Trabajar cansa, tituló Cesare Pavese uno de sus poemas más famosos, pero lo cierto es que no trabajar por una razón o por otra o teletrabajar también cansan, como sostiene la Organización Mundial de la Salud (OMS) en su último informe, al alertar de que el 60% de los europeos acusa síntomas de apatía y desmotivación provocados por los “inmensos sacrificios” de los últimos meses: como afirmó en rueda de prensa el director del organismo, Hans Kluge, “el coste ha sido extraordinario y nos ha agotado a todos, donde sea que vivamos y lo que sea que hagamos”.
No son síntomas nuevos, sin embargo: hace diez años el filósofo alemán Byung-Chul Han habló por primera vez de una “sociedad del cansancio” cuya manifestación más explícita sería el aumento de enfermedades como la depresión, el déficit de atención y el burn-out, todas ellas, reacciones a la aceleración de los flujos informativos y a una demanda excesiva de productividad: en una sociedad articulada en torno a un mercado laboral insuficiente cuyos peores rasgos ha radicalizado la pandemia, todos estamos “cansados del universo y de la sociedad” y sólo somos “ricos en ansiedad”, como escribió Fernando Pessoa.

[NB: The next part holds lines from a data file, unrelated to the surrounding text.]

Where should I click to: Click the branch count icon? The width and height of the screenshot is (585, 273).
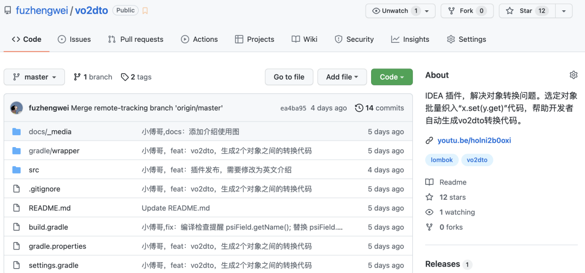(x=77, y=77)
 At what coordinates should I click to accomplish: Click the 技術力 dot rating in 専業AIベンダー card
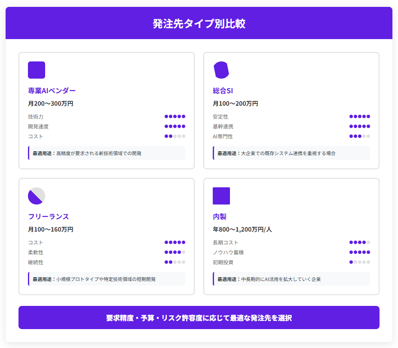pyautogui.click(x=175, y=116)
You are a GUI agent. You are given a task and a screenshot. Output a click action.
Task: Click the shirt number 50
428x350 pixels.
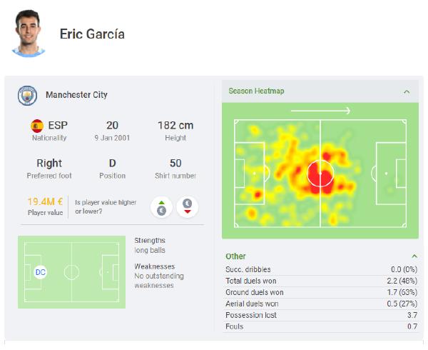[175, 163]
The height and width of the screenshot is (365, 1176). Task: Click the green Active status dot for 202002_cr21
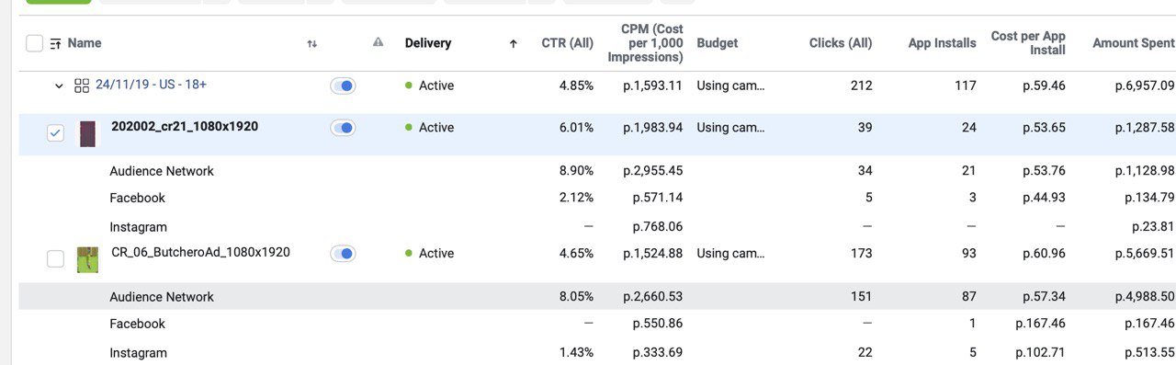coord(408,128)
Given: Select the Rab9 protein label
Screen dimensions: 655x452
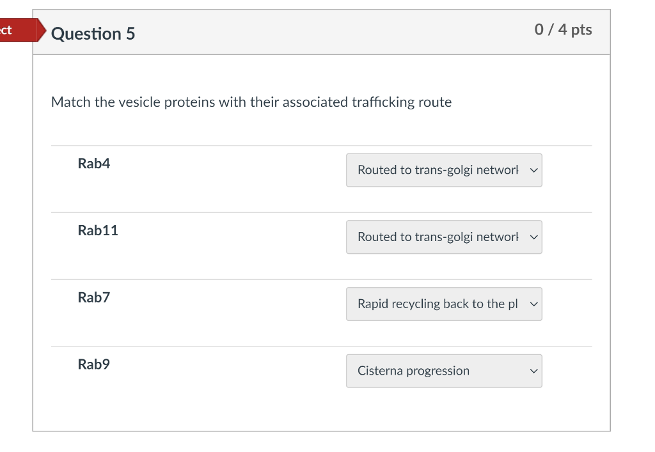Looking at the screenshot, I should click(x=94, y=364).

“Cansancio sin recompensa es tortura”, definió Kerlynne Ferrer haciéndose eco del malestar que produce el tipo de trabajo no manual y sin un propósito claro que, desafortunadamente, constituye la actividad principal de millones de personas en este momento. John Lennon, uno de los grandes “cansados” de la música del siglo XX admitió, por su parte, en su canción A Hard Day’s Night que había trabajado “todo el día como un perro” y debería estar “durmiendo como un tronco”, en I’m Only Sleeping pidió “por favor no me despiertes, no me sacudas / Déjame donde estoy / Sólo estoy durmiendo” y en I’m So Tired reconoció que, aunque estaba “muy cansado” iba a encenderse otro cigarrillo, culpando de paso a sir Walter Raleigh, que hizo posible la popularización del tabaco en Gran Bretaña, por el hábito.

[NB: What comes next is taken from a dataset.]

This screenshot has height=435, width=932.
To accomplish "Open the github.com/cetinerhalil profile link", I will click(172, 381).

Acerca del cansancio es mucho lo que hay, todavía, para decir, como recuerda el historiador y sociólogo francés Georges Vigarello en su nuevo libro, Historia de la fatiga (Seuil); en él, Vigarello sostiene que cansancio y fatiga no son términos ahistóricos: desde la Edad Media hasta nuestros días, ambos han visto modificados los síntomas por los que se los reconoce, las causas que se les atribuyen, los términos con los que se los denomina, los remedios que se les dan y la forma en que son percibidos por los individuos y por la sociedad, por ejemplo otorgando una mayor importancia al “exceso de trabajo” de los hombres en detrimento del de las mujeres, cuyo agotamiento fue reducido durante décadas a una simple “neurastenia”, enfermedad que el psiquiatra alemán Emil Kraepelin definió en una ocasión como un “agotamiento sin cansancio y un cansancio sin agotamiento”.

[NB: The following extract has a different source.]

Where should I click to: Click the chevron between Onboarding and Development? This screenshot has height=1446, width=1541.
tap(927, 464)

Historia de la fatiga es un libro tremendamente estimulante, pese a su tema: presenta al sujeto occidental como una especie de Sísifo condenado a empujar cuesta arriba un enorme canto rodado que, al llegar a la cima, se le escapa de las manos y cae, obligándolo a volver a empujarlo una y otra vez hasta el final de los tiempos. Quizás Sísifo haya sido condenado a esa tarea interminable e inútil por haber cometido una infidencia: otras fuentes sostienen que pudo haber sido por asaltar a los viajeros; como sea, a Albert Camus, que escribió sobre él uno de sus mejores libros (El mito de Sísifo, 1942), no le interesa tanto la causa del castigo como la posibilidad de razonar por qué Sísifo, como el resto de nosotros, puede sentir por un instante, a pesar de su condena, algo parecido a la felicidad.
Y es precisamente en procura de esa felicidad, o de algo más o menos parecido, que la protagonista de Mi año de descanso y relajación de Ottessa Moshfegh (2018) se refugia en el sueño inducido químicamente.